- **TASK PROMPT**
Reproduce the section of the listing that begins at the line containing "Elections (13, 1652)" and finishes at the line containing "En savoir plus (119, 2570)". Include both end lines and nothing beyond them.
[DATA FOR REVIEW Boundary: Start]
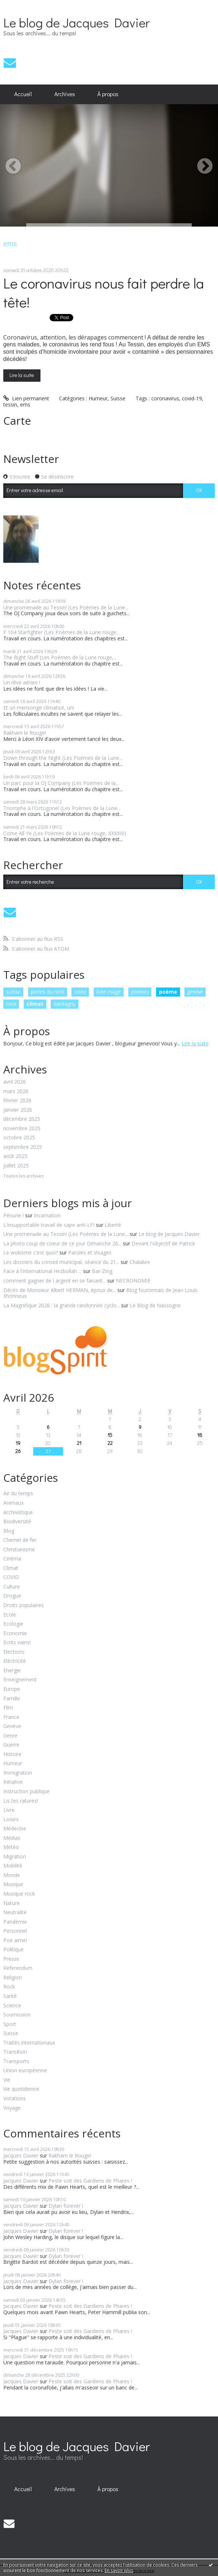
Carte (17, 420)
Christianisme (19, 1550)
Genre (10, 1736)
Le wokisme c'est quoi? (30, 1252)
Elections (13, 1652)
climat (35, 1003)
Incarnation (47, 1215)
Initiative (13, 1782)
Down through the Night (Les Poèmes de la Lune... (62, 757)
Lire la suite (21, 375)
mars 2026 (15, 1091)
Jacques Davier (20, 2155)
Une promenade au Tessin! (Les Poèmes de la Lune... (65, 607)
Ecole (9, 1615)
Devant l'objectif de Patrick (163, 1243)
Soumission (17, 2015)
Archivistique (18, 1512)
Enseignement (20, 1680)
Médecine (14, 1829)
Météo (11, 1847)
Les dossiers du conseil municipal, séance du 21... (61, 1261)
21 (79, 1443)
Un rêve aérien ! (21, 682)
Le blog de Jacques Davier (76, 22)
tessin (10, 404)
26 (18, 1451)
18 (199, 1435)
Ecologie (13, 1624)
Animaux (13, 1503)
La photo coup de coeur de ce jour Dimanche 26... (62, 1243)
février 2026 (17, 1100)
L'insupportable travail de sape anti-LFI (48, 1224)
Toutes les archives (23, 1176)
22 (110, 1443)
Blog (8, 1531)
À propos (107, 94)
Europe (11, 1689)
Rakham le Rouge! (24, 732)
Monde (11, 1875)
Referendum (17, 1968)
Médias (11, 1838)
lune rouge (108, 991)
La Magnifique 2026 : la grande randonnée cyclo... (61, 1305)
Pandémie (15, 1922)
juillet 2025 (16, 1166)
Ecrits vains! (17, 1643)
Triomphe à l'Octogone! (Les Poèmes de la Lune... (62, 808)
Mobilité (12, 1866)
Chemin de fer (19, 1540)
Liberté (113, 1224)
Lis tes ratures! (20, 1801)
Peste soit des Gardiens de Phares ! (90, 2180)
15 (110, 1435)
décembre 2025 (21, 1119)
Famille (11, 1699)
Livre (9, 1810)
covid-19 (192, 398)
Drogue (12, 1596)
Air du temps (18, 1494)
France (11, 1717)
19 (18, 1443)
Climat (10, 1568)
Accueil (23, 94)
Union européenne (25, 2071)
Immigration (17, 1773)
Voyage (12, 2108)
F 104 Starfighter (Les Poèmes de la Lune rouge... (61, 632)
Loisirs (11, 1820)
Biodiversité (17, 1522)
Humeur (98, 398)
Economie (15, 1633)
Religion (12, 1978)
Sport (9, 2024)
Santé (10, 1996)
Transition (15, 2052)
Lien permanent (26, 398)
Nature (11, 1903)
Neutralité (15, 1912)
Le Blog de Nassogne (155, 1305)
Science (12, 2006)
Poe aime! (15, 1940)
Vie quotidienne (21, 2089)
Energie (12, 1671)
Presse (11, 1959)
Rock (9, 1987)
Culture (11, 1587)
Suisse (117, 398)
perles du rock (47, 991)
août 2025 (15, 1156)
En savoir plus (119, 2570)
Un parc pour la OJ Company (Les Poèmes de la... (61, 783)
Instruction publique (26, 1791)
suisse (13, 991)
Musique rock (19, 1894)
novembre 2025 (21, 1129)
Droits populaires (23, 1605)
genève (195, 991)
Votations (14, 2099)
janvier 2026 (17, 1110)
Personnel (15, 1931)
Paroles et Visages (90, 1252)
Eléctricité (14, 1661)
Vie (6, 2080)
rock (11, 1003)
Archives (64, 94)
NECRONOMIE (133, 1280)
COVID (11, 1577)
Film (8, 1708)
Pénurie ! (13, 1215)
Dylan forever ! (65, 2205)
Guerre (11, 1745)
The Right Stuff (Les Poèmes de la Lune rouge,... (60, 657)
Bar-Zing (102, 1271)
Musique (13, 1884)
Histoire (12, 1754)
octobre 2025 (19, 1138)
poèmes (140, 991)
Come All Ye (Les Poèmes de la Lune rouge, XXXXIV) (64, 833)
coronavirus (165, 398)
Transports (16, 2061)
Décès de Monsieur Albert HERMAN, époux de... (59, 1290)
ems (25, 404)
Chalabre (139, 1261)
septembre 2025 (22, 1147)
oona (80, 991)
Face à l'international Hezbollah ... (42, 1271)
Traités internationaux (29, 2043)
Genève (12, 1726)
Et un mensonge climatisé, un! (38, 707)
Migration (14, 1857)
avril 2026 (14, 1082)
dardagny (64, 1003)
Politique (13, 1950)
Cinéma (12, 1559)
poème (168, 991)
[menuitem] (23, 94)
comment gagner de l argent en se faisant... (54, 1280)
[DATA FOR REVIEW Boundary: End]
[DATA FOR REVIEW Boundary: Start]
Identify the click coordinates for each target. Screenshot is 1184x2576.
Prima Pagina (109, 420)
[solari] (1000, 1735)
[DATA FOR REVIEW Boundary: End]
- **TASK OUTPUT**
Elections (13, 1652)
climat (35, 1003)
Incarnation (47, 1215)
Initiative (13, 1782)
Down through the Night (Les Poèmes de la Lune... (62, 757)
Lire la suite (21, 375)
mars 2026 (15, 1091)
Jacques Davier (20, 2155)
Une promenade au Tessin! (Les Poèmes de la Lune... (65, 607)
Ecole (9, 1615)
Devant l'objectif de Patrick (163, 1243)
Soumission (17, 2015)
Archivistique (18, 1512)
Enseignement (20, 1680)
Médecine (14, 1829)
Météo (11, 1847)
Les dossiers du conseil municipal, séance du 21... (61, 1261)
21 (79, 1443)
Un rêve aérien ! (21, 682)
Le blog de Jacques Davier (76, 22)
tessin (10, 404)
26 (18, 1451)
18 (199, 1435)
Ecologie (13, 1624)
Animaux (13, 1503)
La photo coup de coeur de ce jour Dimanche 26... (62, 1243)
février 2026 (17, 1100)
L'insupportable travail de sape anti-LFI (48, 1224)
Toutes les archives (23, 1176)
22 (110, 1443)
Blog (8, 1531)
À propos (107, 94)
Europe (11, 1689)
Rakham le Rouge! (24, 732)
Monde (11, 1875)
Referendum (17, 1968)
Médias (11, 1838)
lune rouge (108, 991)
La Magnifique 2026 : la grande randonnée cyclo... (61, 1305)
Pandémie (15, 1922)
juillet 2025 (16, 1166)
Ecrits vains! (17, 1643)
Triomphe à l'Octogone! (Les Poèmes de la Lune... (62, 808)
Mobilité (12, 1866)
Chemin de fer (19, 1540)
Liberté (113, 1224)
Lis tes ratures! (20, 1801)
Peste soit des Gardiens de Phares ! (90, 2180)
15 (110, 1435)
décembre 2025 (21, 1119)
Famille (11, 1699)
Livre (9, 1810)
covid-19 (192, 398)
Drogue (12, 1596)
Air du temps (18, 1494)
France (11, 1717)
19 (18, 1443)
Climat (10, 1568)
Accueil (23, 94)
Union européenne (25, 2071)
Immigration (17, 1773)
Voyage (12, 2108)
F 104 Starfighter (Les Poèmes de la Lune rouge... (61, 632)
Loisirs (11, 1820)
Biodiversité (17, 1522)
Humeur (98, 398)
Economie (15, 1633)
Religion (12, 1978)
Sport (9, 2024)
Santé (10, 1996)
Transition (15, 2052)
Lien permanent (26, 398)
Nature (11, 1903)
Neutralité (15, 1912)
Le Blog de Nassogne (155, 1305)
Science (12, 2006)
Poe aime! (15, 1940)
Vie quotidienne (21, 2089)
Energie (12, 1671)
Presse (11, 1959)
Rock (9, 1987)
Culture (11, 1587)
Suisse (117, 398)
perles du rock (47, 991)
août 2025 (15, 1156)
En savoir plus (119, 2570)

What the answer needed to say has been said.